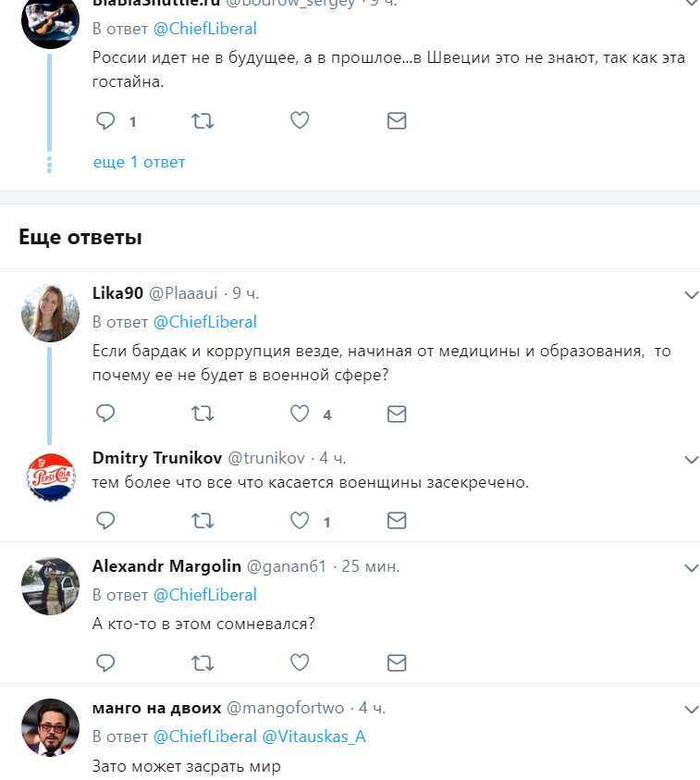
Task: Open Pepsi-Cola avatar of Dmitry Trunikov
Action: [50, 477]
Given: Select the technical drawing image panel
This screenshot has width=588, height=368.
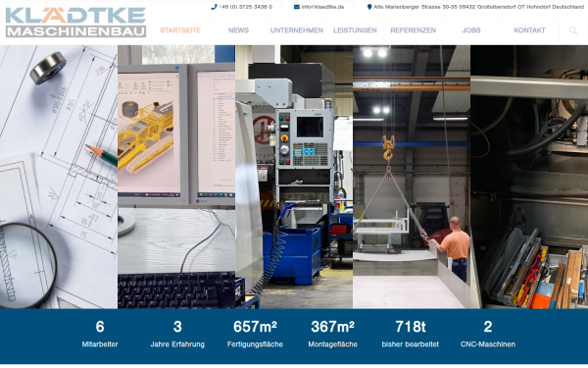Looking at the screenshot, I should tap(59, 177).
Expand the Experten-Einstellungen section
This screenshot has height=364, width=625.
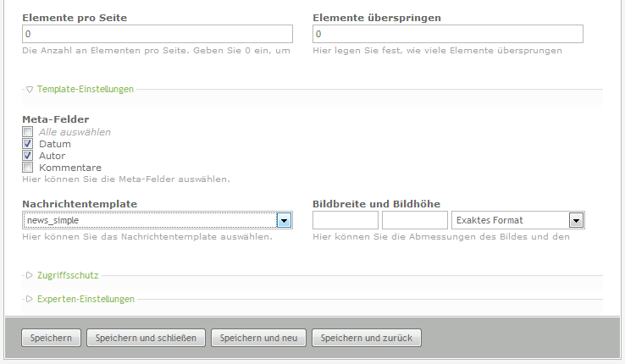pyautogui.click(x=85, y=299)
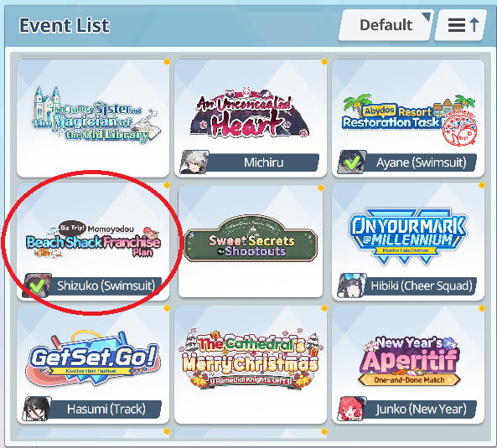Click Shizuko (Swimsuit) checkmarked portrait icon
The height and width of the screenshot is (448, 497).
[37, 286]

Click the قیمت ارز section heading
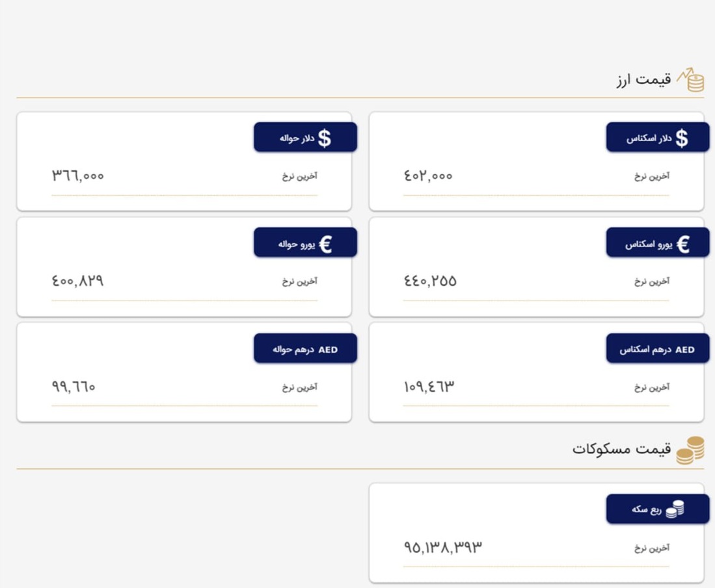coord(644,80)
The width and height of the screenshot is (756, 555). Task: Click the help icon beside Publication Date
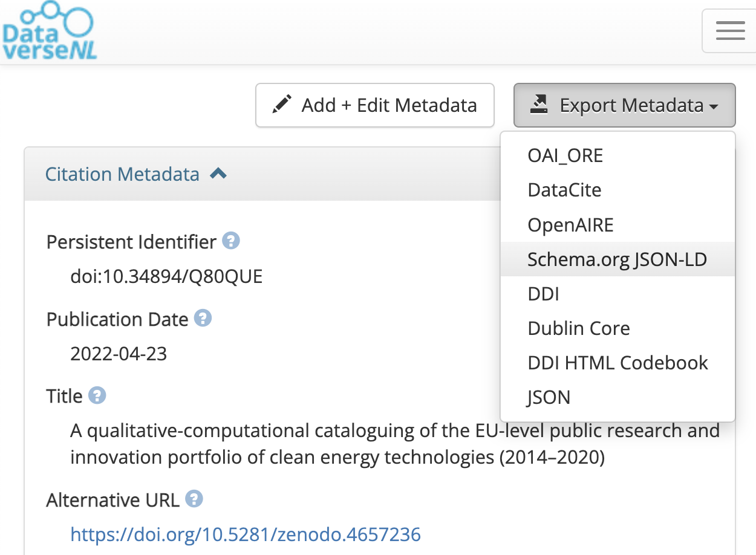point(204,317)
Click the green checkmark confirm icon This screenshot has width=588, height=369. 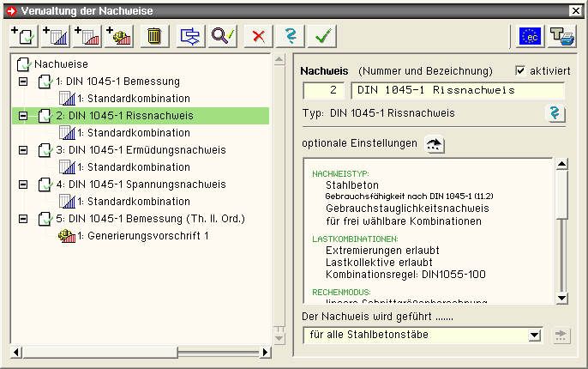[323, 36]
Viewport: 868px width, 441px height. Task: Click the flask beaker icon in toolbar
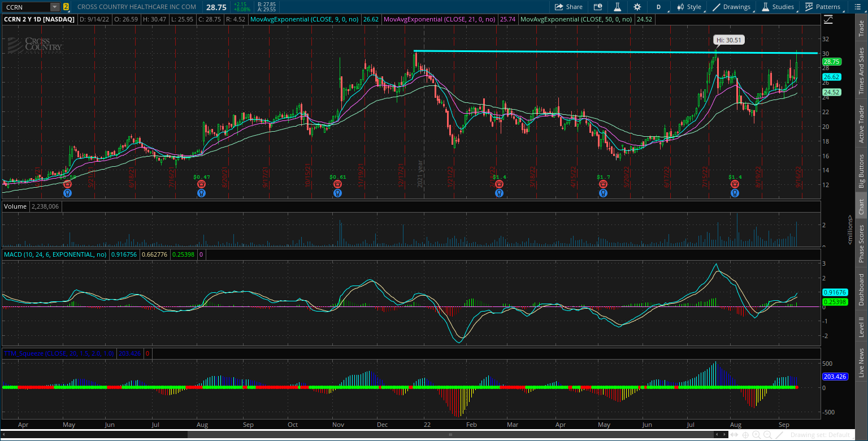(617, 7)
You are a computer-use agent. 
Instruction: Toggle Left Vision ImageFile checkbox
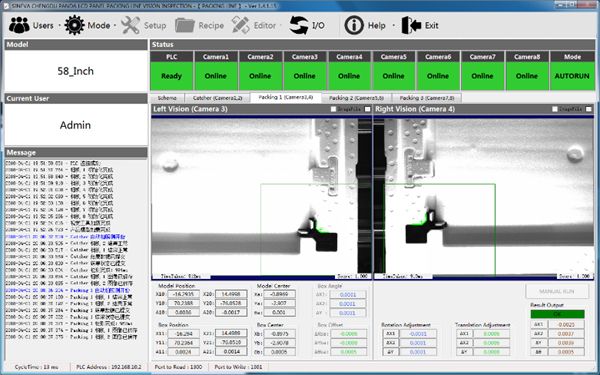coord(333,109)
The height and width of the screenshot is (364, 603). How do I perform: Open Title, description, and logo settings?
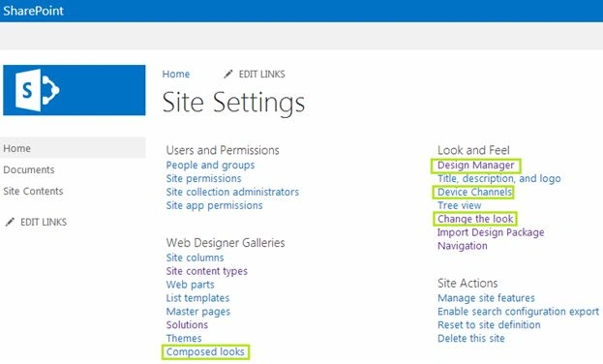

---

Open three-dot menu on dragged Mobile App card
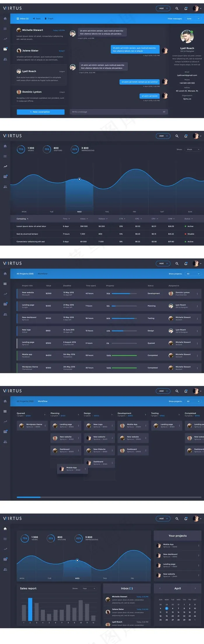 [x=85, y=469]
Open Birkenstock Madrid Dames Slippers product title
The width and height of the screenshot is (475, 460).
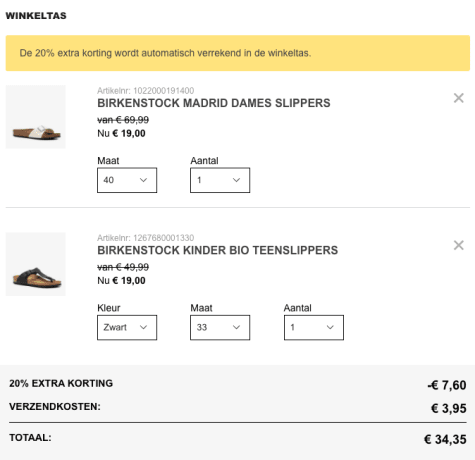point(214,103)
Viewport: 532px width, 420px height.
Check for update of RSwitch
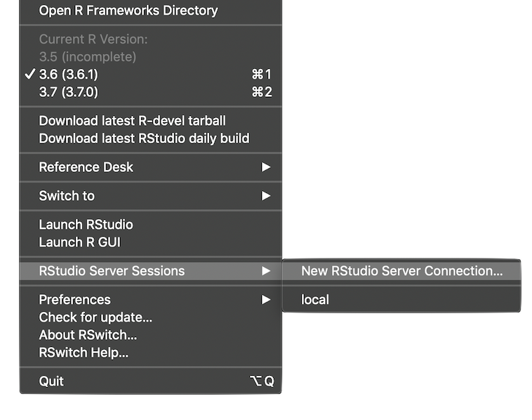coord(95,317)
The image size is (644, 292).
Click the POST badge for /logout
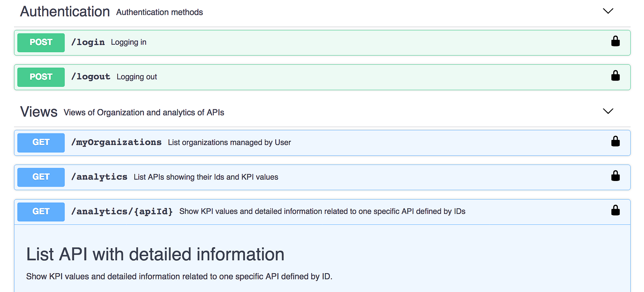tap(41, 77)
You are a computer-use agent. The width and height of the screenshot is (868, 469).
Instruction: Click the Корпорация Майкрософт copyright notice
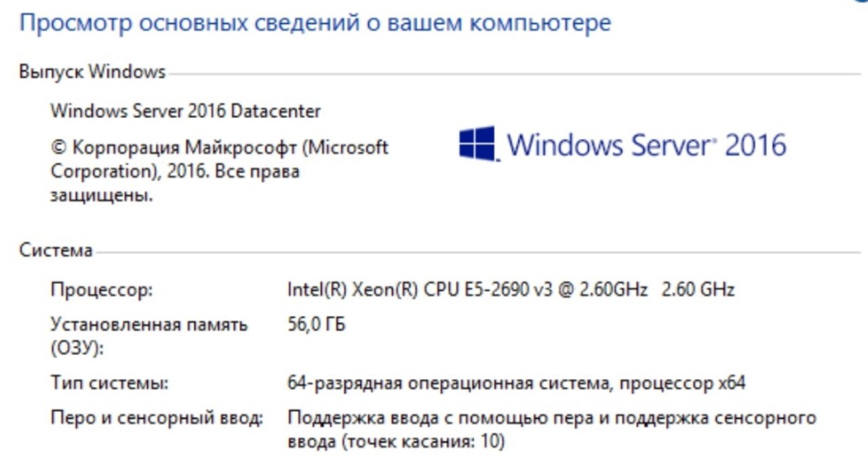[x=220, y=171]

### Work request
Within the records above, how many lines include the word "computer"? State the number by itself.

### Output of the task
2